Problem Solution Flow

The main message in the article is always to validate problems rather than solutions. However, of course, it’s nonsense only to say “this problem is not worth solving. That’s all!” because it doesn’t proceed anything forward.

I believe that the usual “problem-solving flow” could be like below.

Then, the actual flow should be like below.

In short, we should insert three steps to identify the right problems.

Step 0: Start from the initial problem setting.

We’re starting from initial problem setting, but this problem is most likely a wrong problem. The following example is a typical AI algorithm problem setting. Which sounds like worth solving, but don’t rush. We will make sure that this is the right problem to solve.

Step 1: Confirm Basic Facts

We can spend MAX 1 WEEK to collect as much information as possible to validate the problem. This step is to remove all the subjective feelings and gather facts. The first action is “ask ask ask!”

Understand the ultimate goal

Customer Satisfaction through projects
Gross Profit through the projects.

Don’t make the following inference. “Find a root cause” at the problem validation stage without finding the goal is merely evil.

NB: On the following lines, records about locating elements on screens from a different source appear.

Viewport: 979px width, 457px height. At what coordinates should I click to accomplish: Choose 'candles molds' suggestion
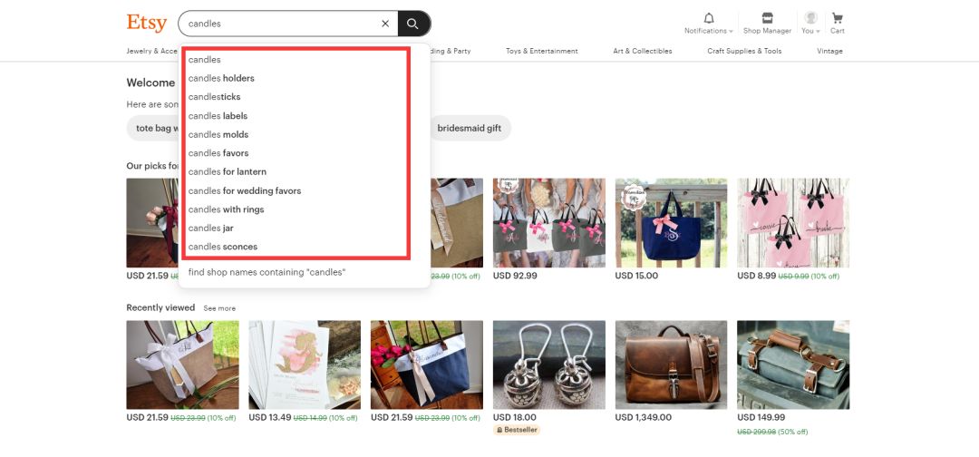click(218, 135)
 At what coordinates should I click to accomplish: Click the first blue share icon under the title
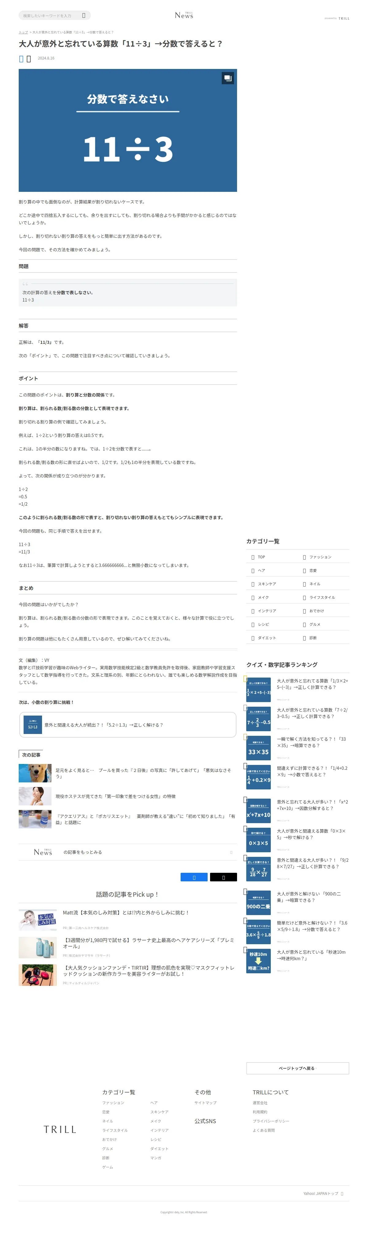21,59
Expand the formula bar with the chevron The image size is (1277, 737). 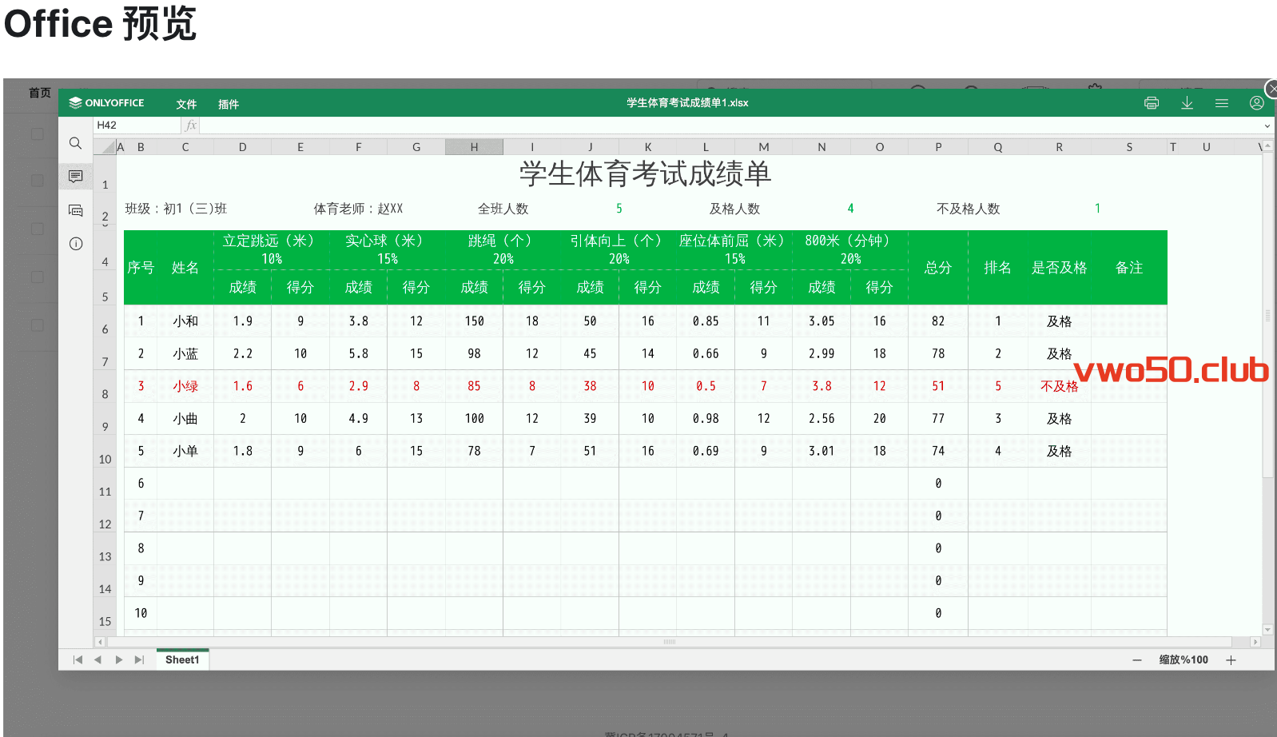pos(1267,125)
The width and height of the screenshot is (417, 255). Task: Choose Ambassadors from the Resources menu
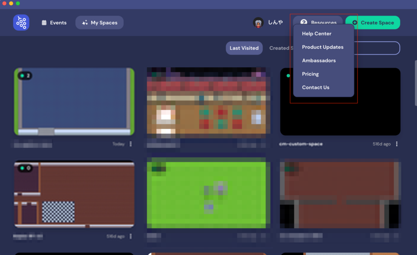point(319,61)
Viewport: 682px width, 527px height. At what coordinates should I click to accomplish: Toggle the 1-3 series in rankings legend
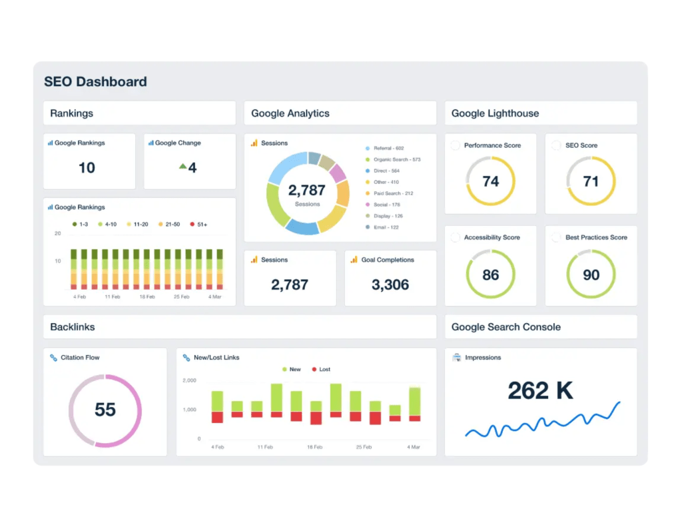coord(79,225)
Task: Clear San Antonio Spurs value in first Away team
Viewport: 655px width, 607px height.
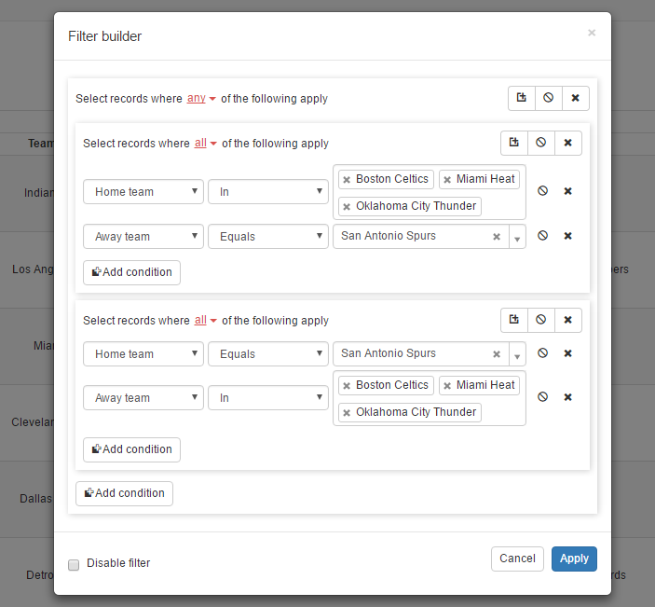Action: [x=497, y=237]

Instead, do the “so what?” questions recurringly to finally reach to the main topic.

Understand the flow

Requirement Analysis -> Design -> Implement -> Test -> Delivery

Understand the structure

A project success stems from following three elements
(1) Quality
(2) Cost
(3) Delivery on time.
A gross profit = Revenue — Costs

Understand basic numbers

Revenue: $300k
Cost: $2k x 3 people x 3 months.
Accuracy: 70%

Understand how other people think

X said the client satisfaction was bad because the AI accuracy was low.

The important thing here is NOT to believe the reasonings. “AI Accuracy was bad” may not be a real problem. The fact here is only that “X said so.”

Step 2: List up the problem list

After understanding the structures of the business, we should write the issue tree like below. The top level would be the list up of elements. We should have it as MECE as possible.

In the following example, we can see that after breaking down customer satisfaction, AI Accuracy could be one of the problem candidates, but there are a lot more than that which also look like problems.

Step 3: Evaluate each problem

After listing up, we’ll try to figure out whether those problems are;

  1. Solvable
  2. Haven’t been solved yet
  3. Impactful after the solution.

Regarding (1), usually, we can see by seeing similar cases in other domains and competitors. For example, if Google couldn’t do it, it’s highly likely that we can’t solve it either. If a competitor has already solved the problem, it’s likely that we can also solve it.

Regarding (2), we must ensure that nobody else in the team has already worked on it. Ask, ask, ask!

Regarding (3), for example, if the increase of accuracy from 80% to 85% requires enormous efforts, but the impact of 5% is small, it’s not likely that we should spend that effort but find other problems to solve.

After evaluating those problems, if some of the problems satisfy all (1)-(3), it’s luckily the ones worth solving!

For example in the picture above, maybe “Are there any UXs for further AI quality inspection which may connect to customer satisfaction?” could be the right problem setting rather than AI accuracy improvement.

Quality of Problems

When we hear the story, I am most impressed by the problem statement rather than solutions. If the problem setting is right, usually solutions are rather straightforward.

One typical kind of high-quality problem statements is very counter-intuitive. For example, if everybody naturally feels that AI accuracy is a problem, but he/she focus on UI problem with good reasonability, this is usually a high-value problem because most of the counter-intuitive fact findings are very well thought out.

Conclusion

Think so well with the problems you want to solve.

To pursue it, we all must have a very wide range of thought and also it must be profound. The profoundness is often presented by its counter-intuitiveness.